» **Task requirements**: Give back exactly the lines from the start of the entries below to the line holding "You are a GUI", that line included, and leave every picture out.

» **Recorded information**:
* * *

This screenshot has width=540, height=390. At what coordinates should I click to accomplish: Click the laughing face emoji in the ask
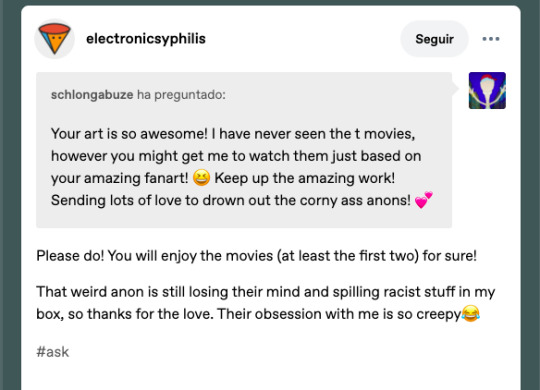click(201, 178)
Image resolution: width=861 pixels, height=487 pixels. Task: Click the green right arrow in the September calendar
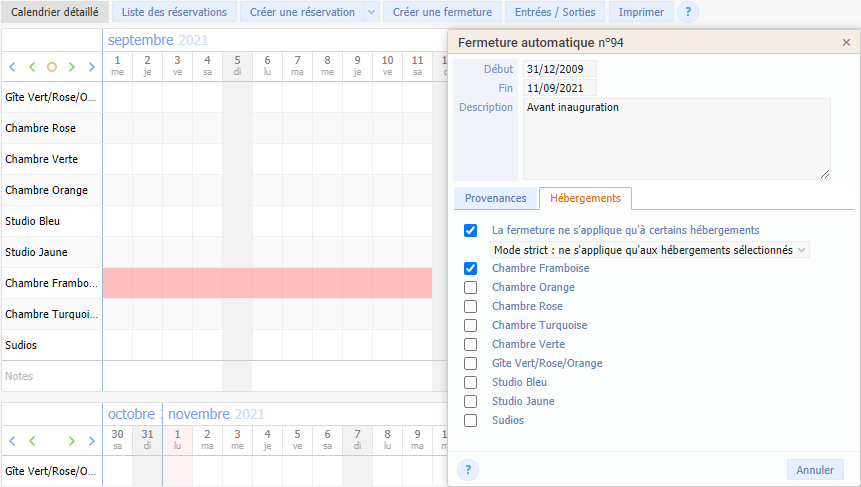click(72, 67)
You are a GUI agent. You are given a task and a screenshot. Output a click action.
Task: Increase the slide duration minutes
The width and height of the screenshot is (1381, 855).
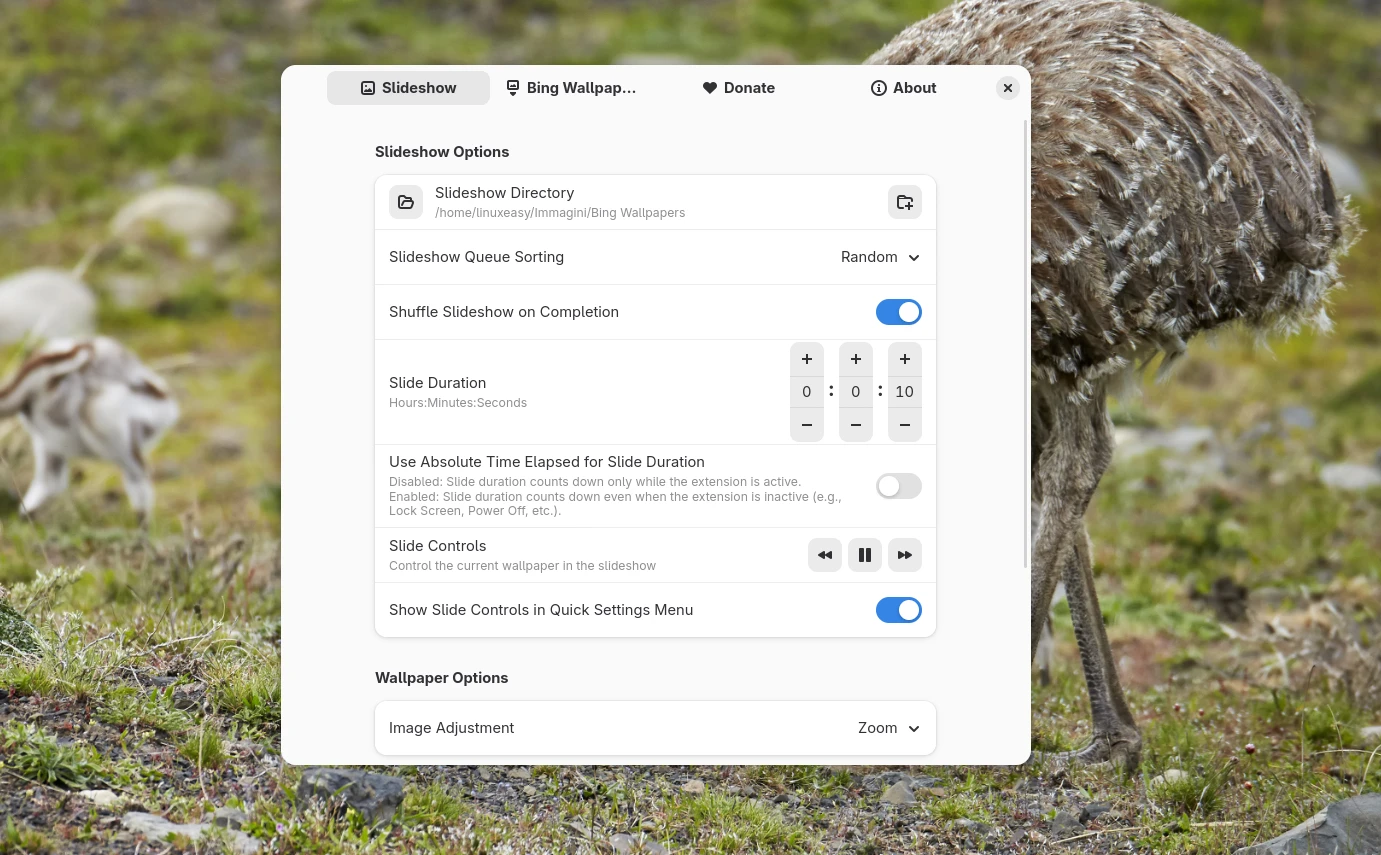[855, 359]
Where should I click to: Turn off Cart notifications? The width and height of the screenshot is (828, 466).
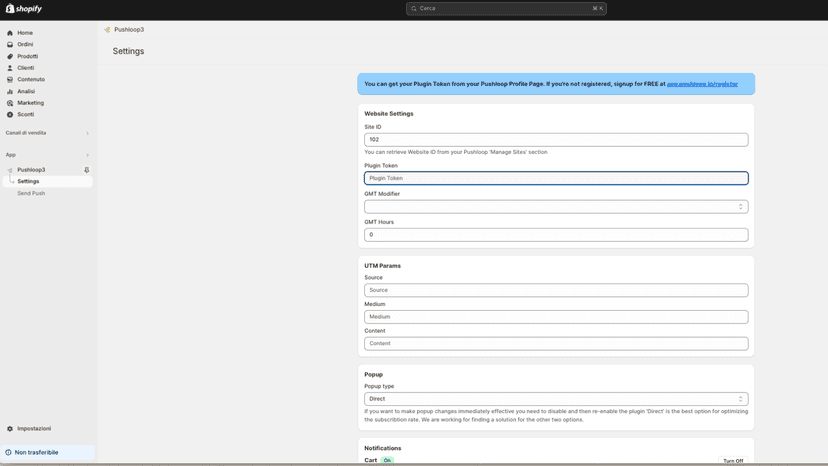(733, 461)

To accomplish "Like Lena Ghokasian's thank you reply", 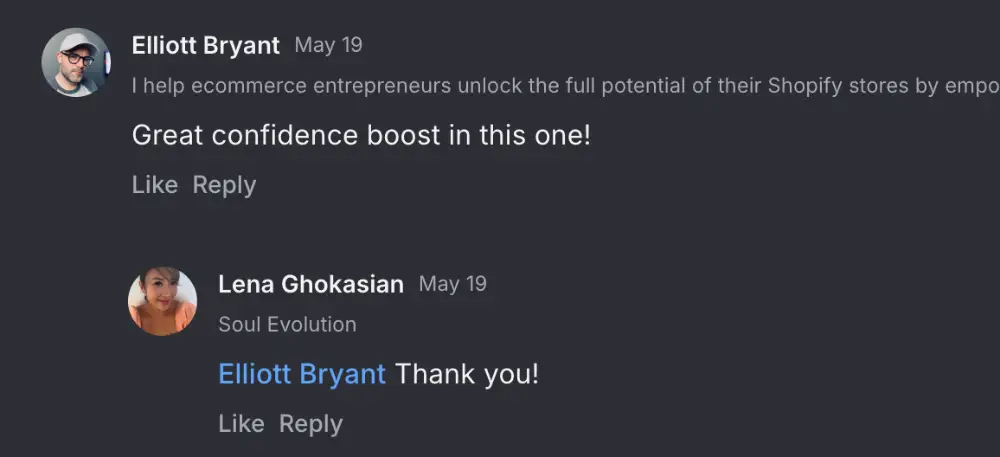I will [241, 424].
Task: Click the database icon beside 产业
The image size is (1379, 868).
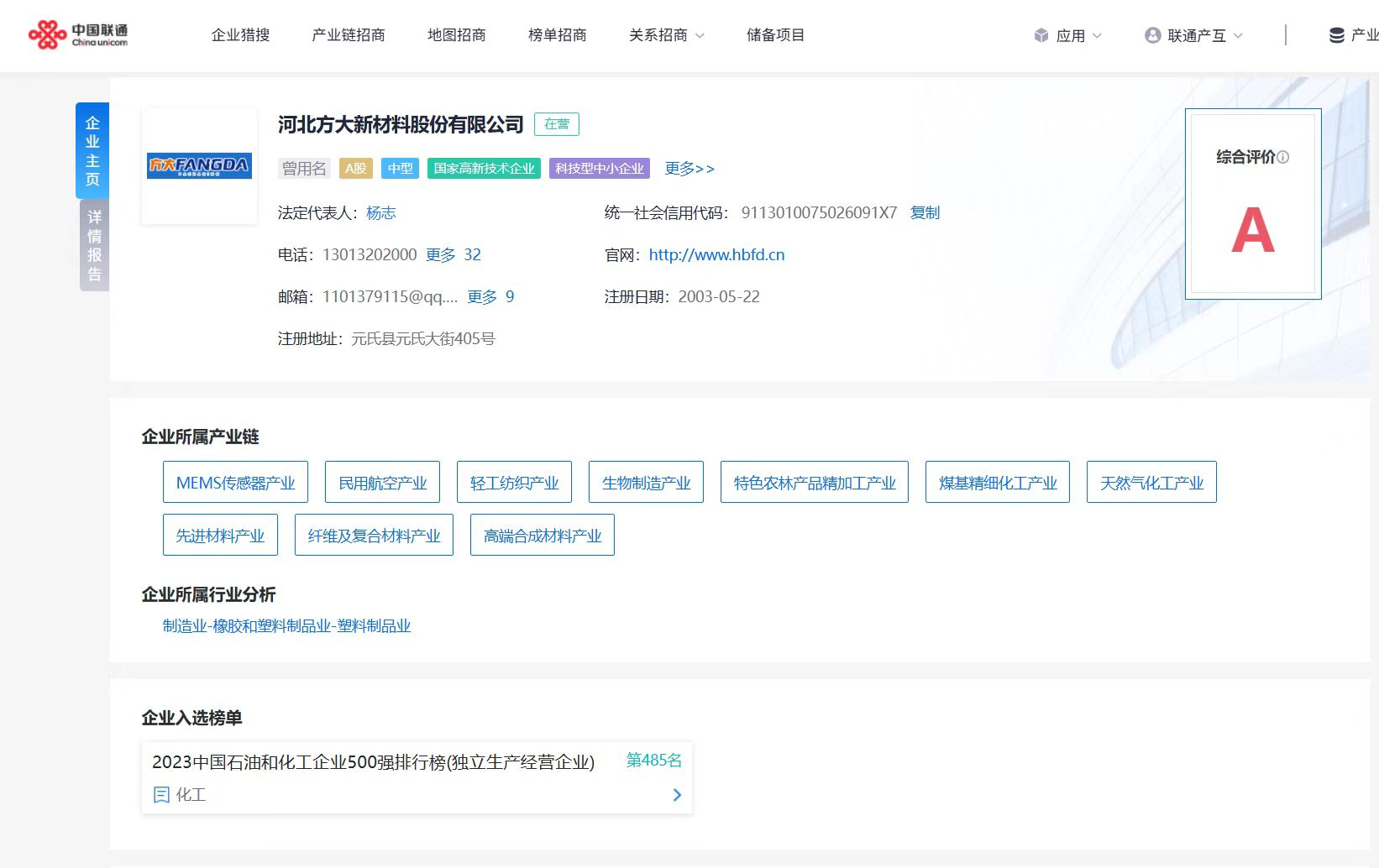Action: tap(1336, 35)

* * *

» **Exercise result**:
This screenshot has width=540, height=390. At what coordinates should I click to accomplish: Click the laughing face emoji in the ask
click(201, 178)
Image resolution: width=861 pixels, height=487 pixels. Task: Click the green right arrow in the September calendar
click(72, 67)
You are a GUI agent. You are given a task and a screenshot. Output a click action.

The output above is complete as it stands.